Holloway’s technique, like his prose, beguiles. He takes what he calls a ‘zig-zag’ approach, which could, in less skilful hands, have been disastrous, but which, in his own, offers us an interesting path through the subject, beginning with why humans have always needed a God or gods (a phenomenon which might have detained him for longer had he offered us some reflections on its implications) then proceeds on an erudite pilgrimage through the world’s religions. It is easy to spot his favourites. He likes those religions which he thinks sit most lightly on their devotees and which align them (in his view) with Western environmental concerns, so the Jains, with their renunciation of desire and refusal to make judgements about right and wrong, like the Quakers (for not dissimilar reasons) score highly with him. The religion of the Native Americans inspires one of his few rhetorical flights (‘They had a sacred connection to the land that sustained them … They felt themselves to be enclosed in a living mystery’), and he writes movingly of their ‘crucifixion’ at the hands of the slave-owning colonists, without noting their own slave-owning habits and some of the less desirable manifestations of their culture

If, at times, this comes close to being an A-level primer for ‘World Religions’ (with better prose but no illustrations), it is also curiously dated in its treatment of Christianity. With the exception of a mention of the Eastern Orthodox Church, his Christianity is that of the West, and his treatment of that fails to reflect the scholarship of the last thirty years. Despite the work of scholars like Eamon Duffy, Holloway still gives us a Catholic Church on the eve of the Reformation that was corrupt and in decline, and persists in writing as though in England it was all about Henry VIII’s libido. His Reformation story is mainly about England, which allows him to deal with America, but from this point on, there is a sense that the book loses its global ambitions and becomes about the Anglosphere. Here, as ever, he has interesting asides about some of the stranger manifestations of apocalyptic belief, charting the myriad disappointments of those who have preached the end of the world; one day, no doubt, their moment will come.

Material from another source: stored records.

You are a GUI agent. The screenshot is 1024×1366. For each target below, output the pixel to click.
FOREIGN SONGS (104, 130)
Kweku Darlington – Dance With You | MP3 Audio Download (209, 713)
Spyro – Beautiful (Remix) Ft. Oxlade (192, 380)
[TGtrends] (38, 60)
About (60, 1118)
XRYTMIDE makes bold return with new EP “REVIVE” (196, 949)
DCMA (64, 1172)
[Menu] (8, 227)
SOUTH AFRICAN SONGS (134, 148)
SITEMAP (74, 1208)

As Hollway eases us into the modern period, his focus remains Eurocentric, both in the areas he treats and the way he treats them. Naturally, he approves of the Ecumenical movement in Christianity, but seems to see it as the antechamber to his favoured ‘secular humanism’, as it perhaps was for him and has been for others. He has predictably hard things to say about fundamentalism, which shades into disapproval of any church which fails to accept the dictates of twentieth-century Western liberal humanism. This gives the impression that, in a very unecumenical way, he fails to understand the theological arguments against women priests, or (more likely) considers them spurious and self-serving excuses not to do the right thing (as he sees it).

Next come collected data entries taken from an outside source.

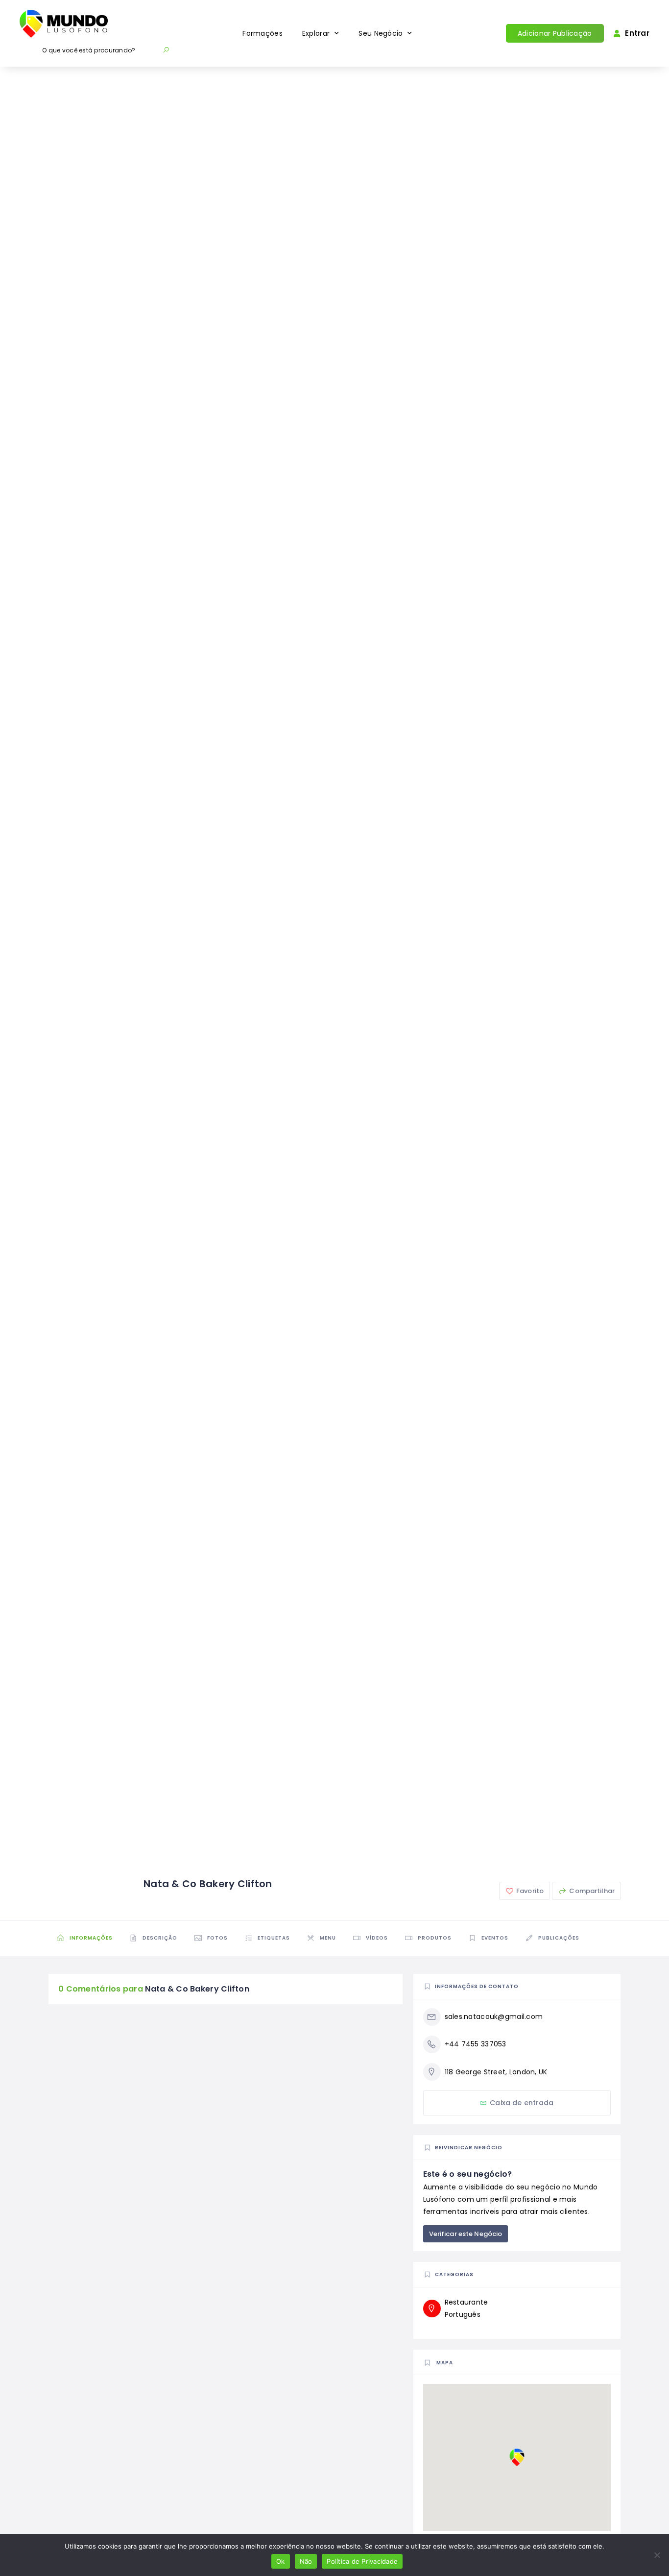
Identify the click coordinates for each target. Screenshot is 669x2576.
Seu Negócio (380, 33)
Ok (280, 2561)
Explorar (316, 33)
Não (306, 2561)
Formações (262, 33)
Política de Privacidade (362, 2561)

In the end, Holloway offers us a period-piece to which people will react in different ways: to those who suspect that some bishops have never quite believed what the men and women who pay their salaries believe, this book will offer succour; to those who stick with the secularisation thesis, it offers hope; and to those who think religions are a bad thing, it offers ammunition. But for anyone wondering about the significance of the fact that across the globe, religious belief is rising, and for those wondering about the effects of that even in the West, there is nothing to be had from Holloway; he knows what he knows with a certainty which was lacking in his Christian faith. This is a book which starts by asking the biggest questions, but it ends with the most trite and conventional liberal answers.

[This is a longer version of a review which appeared in The Times on 20 August].